Recommendations also address optimal dosing for various subgroups of patients, sequencing of radiation with systemic chemotherapies, simulation and setup strategies, techniques for treatment planning and delivery, and treatment in the palliative setting.

Ongoing Studies for Pancreatic Cancer Treatment

The role of radiation in pancreatic cancer has been controversial for “a couple of decades,” says radiation oncologist Dr. Theodore Hong, Professor, Radiation Oncology, Harvard Medical School and Director, Gastrointestinal Service, Radiation Oncology, Massachusetts General Hospital (MGH), Boston.

“Conventional doses of radiation are unlikely to impact long-term survival, as the doses are not ablative and are unlikely to produce complete responses,” he adds. “But these modest doses of radiation may improve resectability and subsequently survival in the borderline resectable setting, as demonstrated in the PREOPANC and Korean randomized trials. If the goal is to ablate an unresectable tumor, then higher doses of radiation must be used, as demonstrated in series [collection of information on more than one patient] with MRI-delivered therapy, high dose external beam radiation as demonstrated by Dr. Chris Crane [at Memorial Sloan Kettering Cancer Center (New York)], or adding a boost with intraoperative radiation therapy, as per MGH,” Hong says. He notes, “It is important not to consider all radiation equivalent.”

In the resectable setting, a trial comparing chemotherapy regimens with or without radiation will answer whether postoperative radiation improves outcome, albeit with non-FOLFIRINOX based chemotherapy, Hong says. And due to better chemotherapy regimens, there will need to be clarity for the role of neoadjuvant radiation in the setting of a total neoadjuvant approach in both the resectable and borderline settings. One trial that may provide some answers randomized patients between preoperative FOLFIRINOX and FOLFIRINOX followed by hypofractionated radiation therapy for borderline resectable pancreatic cancer. Although this is a very straightforward study, there are concerns regarding the learning curve needed to comfortably explore patients after this regimen due to the fibrosis associated with this radiation regimen, Hong says, adding the optimal preoperative radiation schedule and fields remains unknown.

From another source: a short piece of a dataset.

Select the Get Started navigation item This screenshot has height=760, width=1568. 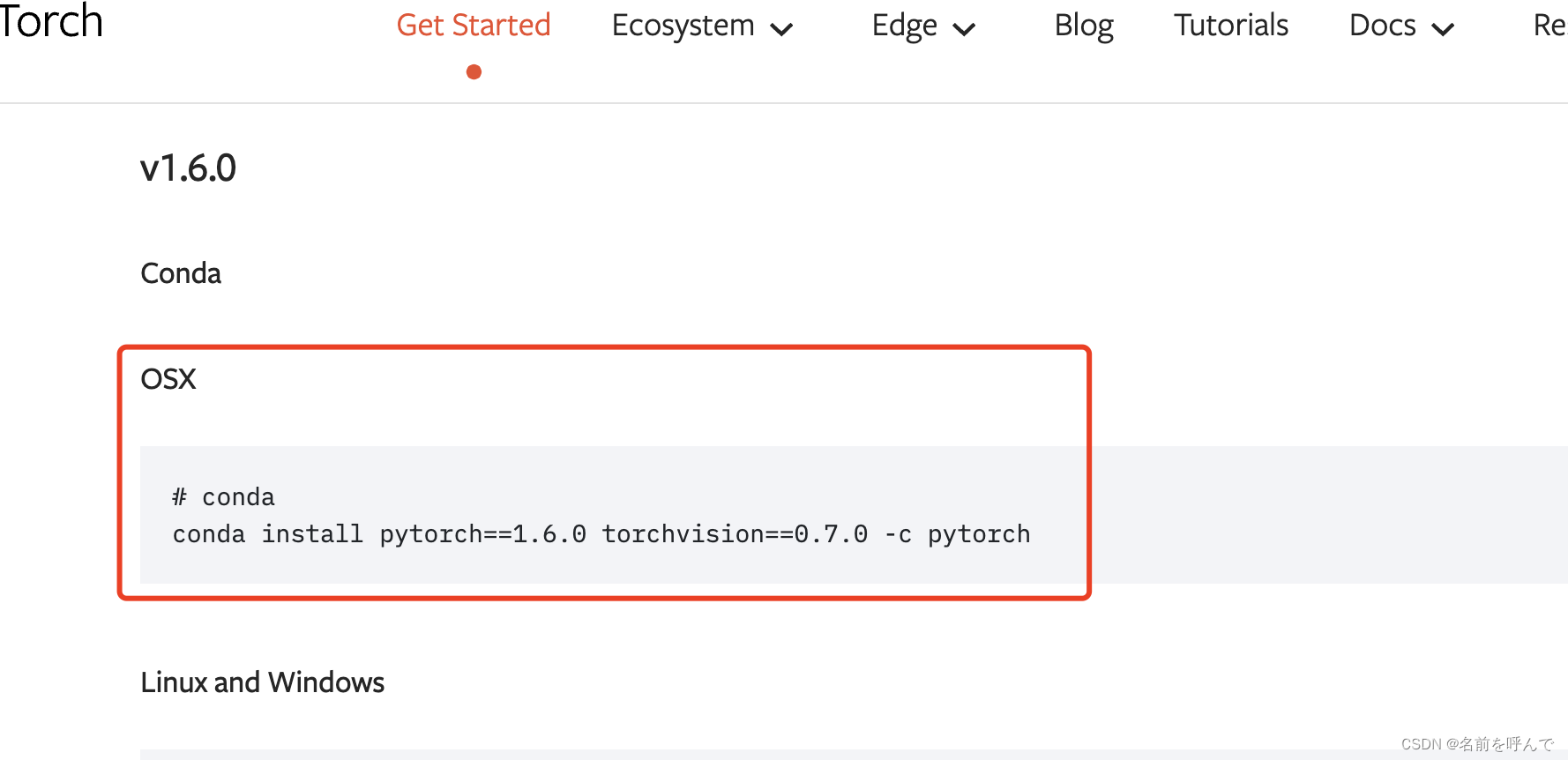pyautogui.click(x=474, y=25)
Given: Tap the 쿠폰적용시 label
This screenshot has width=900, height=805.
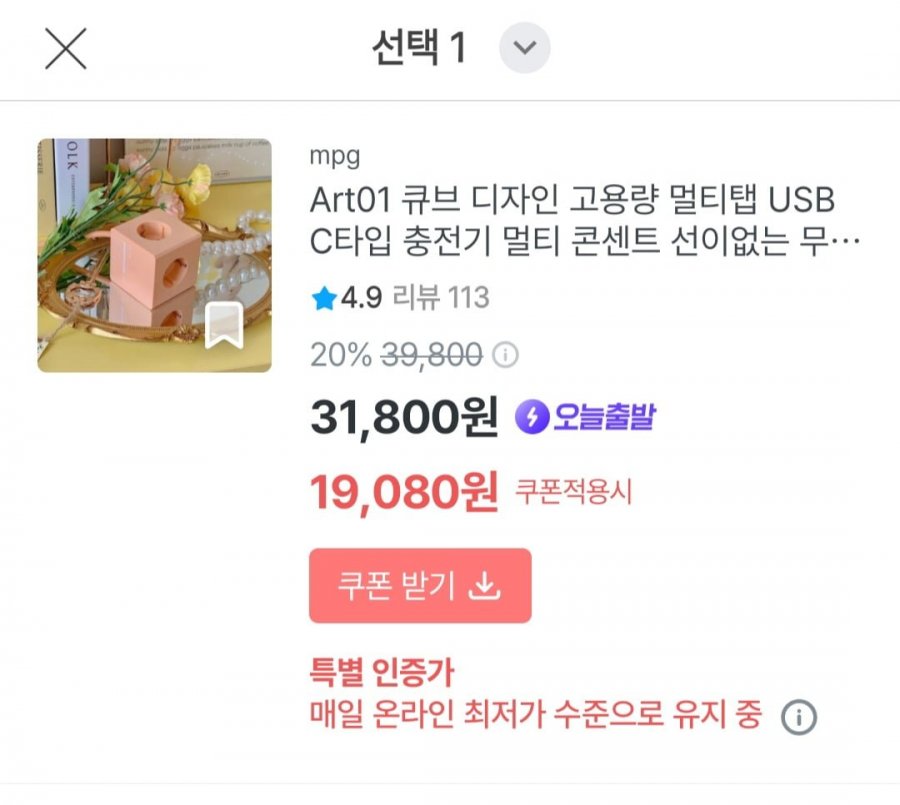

Regarding unresectable disease, Hong believes that a demonstration of feasibility of ablative doses of radiation to pancreatic cancers beyond a few select institutions needs to be demonstrated before this approach can be tested in a randomized trial. “However, this is one of the more exciting areas in radiation and pancreatic cancer and represents an interesting intersection between technology and patient outcomes,” he says.

Escalated radiation therapy with MRI-guided delivery and adaptive planning as well as other ways to boost dose like intraoperative radiation are exciting and are currently being analyzed in the setting of multicenter clinical trials, Hong says. There are also drug/radiation combinations that hold exciting promise for systemic efficacy, he says.

In an abstract at ASCO GI 2019, Dr. Aparna Parikh (MGH) and colleagues demonstrated systemic response to immune therapy was possible in patients with MSS pancreatic cancer when adding radiation to ipilimumab and nivolumab. This approach has been integrated into a multi-institutional randomized trial sponsored by the Pancreatic Cancer Collective, a Lustgarten Foundation/Stand Up To Cancer collaboration.